Convert every line of the entries below into a Markdown table with the columns "Row" and "Entry text", numbering the rows in order and omitting blank lines.
- - -
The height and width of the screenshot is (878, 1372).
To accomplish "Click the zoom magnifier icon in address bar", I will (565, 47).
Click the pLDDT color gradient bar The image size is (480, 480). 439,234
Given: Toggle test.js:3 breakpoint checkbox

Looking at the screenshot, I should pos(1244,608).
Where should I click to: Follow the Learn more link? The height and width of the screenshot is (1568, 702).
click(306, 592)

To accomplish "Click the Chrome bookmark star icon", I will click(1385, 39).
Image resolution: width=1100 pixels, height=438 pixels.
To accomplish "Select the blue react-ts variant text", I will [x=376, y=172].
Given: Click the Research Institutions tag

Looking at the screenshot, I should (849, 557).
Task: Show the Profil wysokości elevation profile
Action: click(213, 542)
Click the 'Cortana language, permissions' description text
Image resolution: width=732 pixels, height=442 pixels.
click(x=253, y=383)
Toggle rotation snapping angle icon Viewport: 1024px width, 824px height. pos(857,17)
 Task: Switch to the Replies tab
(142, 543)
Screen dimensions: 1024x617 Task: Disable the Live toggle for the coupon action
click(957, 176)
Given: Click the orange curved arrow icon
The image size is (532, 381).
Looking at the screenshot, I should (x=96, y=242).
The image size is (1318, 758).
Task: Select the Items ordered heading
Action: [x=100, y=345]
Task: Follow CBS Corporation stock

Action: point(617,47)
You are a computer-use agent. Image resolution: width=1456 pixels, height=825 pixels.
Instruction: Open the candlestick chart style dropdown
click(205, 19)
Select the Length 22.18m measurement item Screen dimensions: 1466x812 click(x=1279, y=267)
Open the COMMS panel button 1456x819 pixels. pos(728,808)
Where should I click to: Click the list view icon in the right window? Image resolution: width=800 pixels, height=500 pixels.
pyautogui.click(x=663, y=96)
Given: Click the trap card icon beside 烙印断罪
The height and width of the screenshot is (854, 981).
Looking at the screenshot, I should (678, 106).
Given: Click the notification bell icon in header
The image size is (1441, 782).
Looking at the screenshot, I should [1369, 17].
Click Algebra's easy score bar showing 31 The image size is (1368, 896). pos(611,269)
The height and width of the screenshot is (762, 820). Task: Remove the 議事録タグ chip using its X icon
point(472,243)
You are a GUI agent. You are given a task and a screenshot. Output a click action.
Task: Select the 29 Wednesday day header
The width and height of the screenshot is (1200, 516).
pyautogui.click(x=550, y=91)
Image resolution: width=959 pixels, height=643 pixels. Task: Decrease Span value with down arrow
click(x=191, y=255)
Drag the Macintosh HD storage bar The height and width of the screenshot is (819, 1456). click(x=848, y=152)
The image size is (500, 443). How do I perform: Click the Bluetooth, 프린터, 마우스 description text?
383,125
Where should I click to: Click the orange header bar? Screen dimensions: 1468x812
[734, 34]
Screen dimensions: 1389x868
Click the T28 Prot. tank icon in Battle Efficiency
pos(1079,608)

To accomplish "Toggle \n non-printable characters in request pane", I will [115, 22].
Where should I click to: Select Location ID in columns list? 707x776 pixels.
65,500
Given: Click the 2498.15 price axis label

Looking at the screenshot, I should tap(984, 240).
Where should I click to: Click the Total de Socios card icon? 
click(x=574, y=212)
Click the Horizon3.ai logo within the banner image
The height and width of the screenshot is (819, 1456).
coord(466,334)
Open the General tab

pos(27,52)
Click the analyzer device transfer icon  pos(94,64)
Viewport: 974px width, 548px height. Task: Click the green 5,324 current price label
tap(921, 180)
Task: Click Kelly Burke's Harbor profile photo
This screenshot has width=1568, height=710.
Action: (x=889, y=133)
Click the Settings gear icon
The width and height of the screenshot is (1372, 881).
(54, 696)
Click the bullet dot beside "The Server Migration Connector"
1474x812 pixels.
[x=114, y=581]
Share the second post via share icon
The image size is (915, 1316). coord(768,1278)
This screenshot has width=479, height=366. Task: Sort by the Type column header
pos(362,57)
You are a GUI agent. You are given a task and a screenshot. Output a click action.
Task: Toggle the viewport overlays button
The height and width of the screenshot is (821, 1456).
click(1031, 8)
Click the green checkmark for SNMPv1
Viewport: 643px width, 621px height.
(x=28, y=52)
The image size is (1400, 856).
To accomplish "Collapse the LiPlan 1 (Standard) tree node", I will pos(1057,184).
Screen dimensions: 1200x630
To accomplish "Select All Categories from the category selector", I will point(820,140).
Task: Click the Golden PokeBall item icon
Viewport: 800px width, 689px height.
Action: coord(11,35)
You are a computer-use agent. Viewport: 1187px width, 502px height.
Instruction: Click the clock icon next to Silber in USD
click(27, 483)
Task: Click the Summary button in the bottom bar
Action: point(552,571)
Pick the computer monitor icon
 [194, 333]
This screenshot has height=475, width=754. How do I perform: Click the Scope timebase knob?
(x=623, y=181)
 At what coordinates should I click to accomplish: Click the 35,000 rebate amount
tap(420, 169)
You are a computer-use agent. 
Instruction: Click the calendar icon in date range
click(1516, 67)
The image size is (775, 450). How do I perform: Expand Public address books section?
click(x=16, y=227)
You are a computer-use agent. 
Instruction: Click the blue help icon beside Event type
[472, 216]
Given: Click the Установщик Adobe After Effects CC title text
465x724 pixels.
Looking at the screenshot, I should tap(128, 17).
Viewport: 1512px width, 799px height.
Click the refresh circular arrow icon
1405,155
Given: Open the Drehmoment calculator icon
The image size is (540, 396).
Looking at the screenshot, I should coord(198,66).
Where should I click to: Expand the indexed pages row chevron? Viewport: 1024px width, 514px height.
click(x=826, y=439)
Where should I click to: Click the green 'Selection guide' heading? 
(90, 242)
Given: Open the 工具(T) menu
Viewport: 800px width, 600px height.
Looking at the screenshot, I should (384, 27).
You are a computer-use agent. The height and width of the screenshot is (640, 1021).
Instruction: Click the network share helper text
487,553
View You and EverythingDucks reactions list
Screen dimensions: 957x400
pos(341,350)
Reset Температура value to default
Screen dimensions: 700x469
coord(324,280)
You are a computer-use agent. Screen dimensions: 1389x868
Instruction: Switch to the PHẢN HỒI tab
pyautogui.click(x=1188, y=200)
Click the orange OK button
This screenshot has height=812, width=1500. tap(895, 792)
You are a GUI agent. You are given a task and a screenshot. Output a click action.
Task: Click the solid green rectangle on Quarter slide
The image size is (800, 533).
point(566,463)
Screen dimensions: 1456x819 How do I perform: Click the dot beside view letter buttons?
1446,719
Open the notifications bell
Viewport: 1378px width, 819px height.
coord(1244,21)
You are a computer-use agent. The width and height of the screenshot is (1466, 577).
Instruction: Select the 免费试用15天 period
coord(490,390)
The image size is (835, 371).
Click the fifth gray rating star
- - -
* Final answer *
| Row | Entry text |
|---|---|
| 1 | The height and width of the screenshot is (878, 1372). |
| 2 | To accomplish "Click the zoom magnifier icon in address bar", I will (565, 47). |
| 3 | Click the pLDDT color gradient bar The image size is (480, 480). 439,234 |
| 4 | Given: Toggle test.js:3 breakpoint checkbox |
| 5 | Looking at the screenshot, I should pos(1244,608). |
| 6 | Where should I click to: Follow the Learn more link? The height and width of the screenshot is (1568, 702). |
| 7 | click(306, 592) |
| 8 | To accomplish "Click the Chrome bookmark star icon", I will click(1385, 39). |
| 9 | Image resolution: width=1100 pixels, height=438 pixels. |
| 10 | To accomplish "Select the blue react-ts variant text", I will [x=376, y=172]. |
| 11 | Given: Click the Research Institutions tag |
| 12 | Looking at the screenshot, I should (849, 557). |
| 13 | Task: Show the Profil wysokości elevation profile |
| 14 | Action: click(213, 542) |
| 15 | Click the 'Cortana language, permissions' description text |
| 16 | Image resolution: width=732 pixels, height=442 pixels. |
| 17 | click(x=253, y=383) |
| 18 | Toggle rotation snapping angle icon Viewport: 1024px width, 824px height. pos(857,17) |
| 19 |  Task: Switch to the Replies tab |
| 20 | (142, 543) |
| 21 | Screen dimensions: 1024x617 Task: Disable the Live toggle for the coupon action |
| 22 | click(957, 176) |
| 23 | Given: Click the orange curved arrow icon |
| 24 | The image size is (532, 381). |
| 25 | Looking at the screenshot, I should (x=96, y=242). |
| 26 | The image size is (1318, 758). |
| 27 | Task: Select the Items ordered heading |
| 28 | Action: [x=100, y=345] |
| 29 | Task: Follow CBS Corporation stock |
| 30 | Action: point(617,47) |
| 31 | You are a computer-use agent. Image resolution: width=1456 pixels, height=825 pixels. |
| 32 | Instruction: Open the candlestick chart style dropdown |
| 33 | click(205, 19) |
| 34 | Select the Length 22.18m measurement item Screen dimensions: 1466x812 click(x=1279, y=267) |
| 35 | Open the COMMS panel button 1456x819 pixels. pos(728,808) |
| 36 | Where should I click to: Click the list view icon in the right window? Image resolution: width=800 pixels, height=500 pixels. |
| 37 | pyautogui.click(x=663, y=96) |
| 38 | Given: Click the trap card icon beside 烙印断罪 |
| 39 | The height and width of the screenshot is (854, 981). |
| 40 | Looking at the screenshot, I should (678, 106). |
| 41 | Given: Click the notification bell icon in header |
| 42 | The image size is (1441, 782). |
| 43 | Looking at the screenshot, I should [1369, 17]. |
| 44 | Click Algebra's easy score bar showing 31 The image size is (1368, 896). pos(611,269) |
| 45 | The height and width of the screenshot is (762, 820). Task: Remove the 議事録タグ chip using its X icon |
| 46 | point(472,243) |
| 47 | You are a GUI agent. You are given a task and a screenshot. Output a click action. |
| 48 | Task: Select the 29 Wednesday day header |
| 49 | The width and height of the screenshot is (1200, 516). |
| 50 | pyautogui.click(x=550, y=91) |
| 51 | Image resolution: width=959 pixels, height=643 pixels. Task: Decrease Span value with down arrow |
| 52 | click(x=191, y=255) |
| 53 | Drag the Macintosh HD storage bar The height and width of the screenshot is (819, 1456). click(x=848, y=152) |
| 54 | The image size is (500, 443). How do I perform: Click the Bluetooth, 프린터, 마우스 description text? |
| 55 | 383,125 |
| 56 | Where should I click to: Click the orange header bar? Screen dimensions: 1468x812 |
| 57 | [734, 34] |
| 58 | Screen dimensions: 1389x868 |
| 59 | Click the T28 Prot. tank icon in Battle Efficiency |
| 60 | pos(1079,608) |
| 61 | To accomplish "Toggle \n non-printable characters in request pane", I will [115, 22]. |
| 62 | Where should I click to: Select Location ID in columns list? 707x776 pixels. |
| 63 | 65,500 |
| 64 | Given: Click the 2498.15 price axis label |
| 65 | Looking at the screenshot, I should tap(984, 240). |
| 66 | Where should I click to: Click the Total de Socios card icon?  |
| 67 | click(x=574, y=212) |
| 68 | Click the Horizon3.ai logo within the banner image |
| 69 | The height and width of the screenshot is (819, 1456). |
| 70 | coord(466,334) |
| 71 | Open the General tab |
| 72 | pos(27,52) |
| 73 | Click the analyzer device transfer icon  pos(94,64) |
| 74 | Viewport: 974px width, 548px height. Task: Click the green 5,324 current price label |
| 75 | tap(921, 180) |
| 76 | Task: Click Kelly Burke's Harbor profile photo |
| 77 | This screenshot has width=1568, height=710. |
| 78 | Action: (x=889, y=133) |
| 79 | Click the Settings gear icon |
| 80 | The width and height of the screenshot is (1372, 881). |
| 81 | (54, 696) |
| 82 | Click the bullet dot beside "The Server Migration Connector" |
| 83 | 1474x812 pixels. |
| 84 | [x=114, y=581] |
| 85 | Share the second post via share icon |
| 86 | The image size is (915, 1316). coord(768,1278) |
| 87 | This screenshot has width=479, height=366. Task: Sort by the Type column header |
| 88 | pos(362,57) |
| 89 | You are a GUI agent. You are given a task and a screenshot. Output a click action. |
| 90 | Task: Toggle the viewport overlays button |
| 91 | The height and width of the screenshot is (821, 1456). |
| 92 | click(1031, 8) |
| 93 | Click the green checkmark for SNMPv1 |
| 94 | Viewport: 643px width, 621px height. |
| 95 | (x=28, y=52) |
| 96 | The image size is (1400, 856). |
| 97 | To accomplish "Collapse the LiPlan 1 (Standard) tree node", I will pos(1057,184). |
| 98 | Screen dimensions: 1200x630 |
| 99 | To accomplish "Select All Categories from the category selector", I will point(820,140). |
| 100 | Task: Click the Golden PokeBall item icon |
| 101 | Viewport: 800px width, 689px height. |
| 102 | Action: coord(11,35) |
| 103 | You are a computer-use agent. Viewport: 1187px width, 502px height. |
| 104 | Instruction: Click the clock icon next to Silber in USD |
| 105 | click(27, 483) |
| 106 | Task: Click the Summary button in the bottom bar |
| 107 | Action: point(552,571) |
| 108 | Pick the computer monitor icon |
| 109 |  [194, 333] |
| 110 | This screenshot has height=475, width=754. How do I perform: Click the Scope timebase knob? |
| 111 | (x=623, y=181) |
| 112 |  At what coordinates should I click to accomplish: Click the 35,000 rebate amount |
| 113 | tap(420, 169) |
| 114 | You are a computer-use agent.  |
| 115 | Instruction: Click the calendar icon in date range |
| 116 | click(1516, 67) |
| 117 | The image size is (775, 450). How do I perform: Expand Public address books section? |
| 118 | click(x=16, y=227) |
| 119 | You are a computer-use agent.  |
| 120 | Instruction: Click the blue help icon beside Event type |
| 121 | [472, 216] |
| 122 | Given: Click the Установщик Adobe After Effects CC title text |
| 123 | 465x724 pixels. |
| 124 | Looking at the screenshot, I should tap(128, 17). |
| 125 | Viewport: 1512px width, 799px height. |
| 126 | Click the refresh circular arrow icon |
| 127 | 1405,155 |
| 128 | Given: Open the Drehmoment calculator icon |
| 129 | The image size is (540, 396). |
| 130 | Looking at the screenshot, I should coord(198,66). |
| 131 | Where should I click to: Expand the indexed pages row chevron? Viewport: 1024px width, 514px height. |
| 132 | click(x=826, y=439) |
| 133 | Where should I click to: Click the green 'Selection guide' heading?  |
| 134 | (90, 242) |
| 135 | Given: Open the 工具(T) menu |
| 136 | Viewport: 800px width, 600px height. |
| 137 | Looking at the screenshot, I should (384, 27). |
| 138 | You are a computer-use agent. The height and width of the screenshot is (640, 1021). |
| 139 | Instruction: Click the network share helper text |
| 140 | 487,553 |
| 141 | View You and EverythingDucks reactions list |
| 142 | Screen dimensions: 957x400 |
| 143 | pos(341,350) |
| 144 | Reset Температура value to default |
| 145 | Screen dimensions: 700x469 |
| 146 | coord(324,280) |
| 147 | You are a computer-use agent. Screen dimensions: 1389x868 |
| 148 | Instruction: Switch to the PHẢN HỒI tab |
| 149 | pyautogui.click(x=1188, y=200) |
| 150 | Click the orange OK button |
| 151 | This screenshot has height=812, width=1500. tap(895, 792) |
| 152 | You are a GUI agent. You are given a task and a screenshot. Output a click action. |
| 153 | Task: Click the solid green rectangle on Quarter slide |
| 154 | The image size is (800, 533). |
| 155 | point(566,463) |
| 156 | Screen dimensions: 1456x819 How do I perform: Click the dot beside view letter buttons? |
| 157 | 1446,719 |
| 158 | Open the notifications bell |
| 159 | Viewport: 1378px width, 819px height. |
| 160 | coord(1244,21) |
| 161 | You are a computer-use agent. The width and height of the screenshot is (1466, 577). |
| 162 | Instruction: Select the 免费试用15天 period |
| 163 | coord(490,390) |
| 164 | The image size is (835, 371). |
| 165 | Click the fifth gray rating star |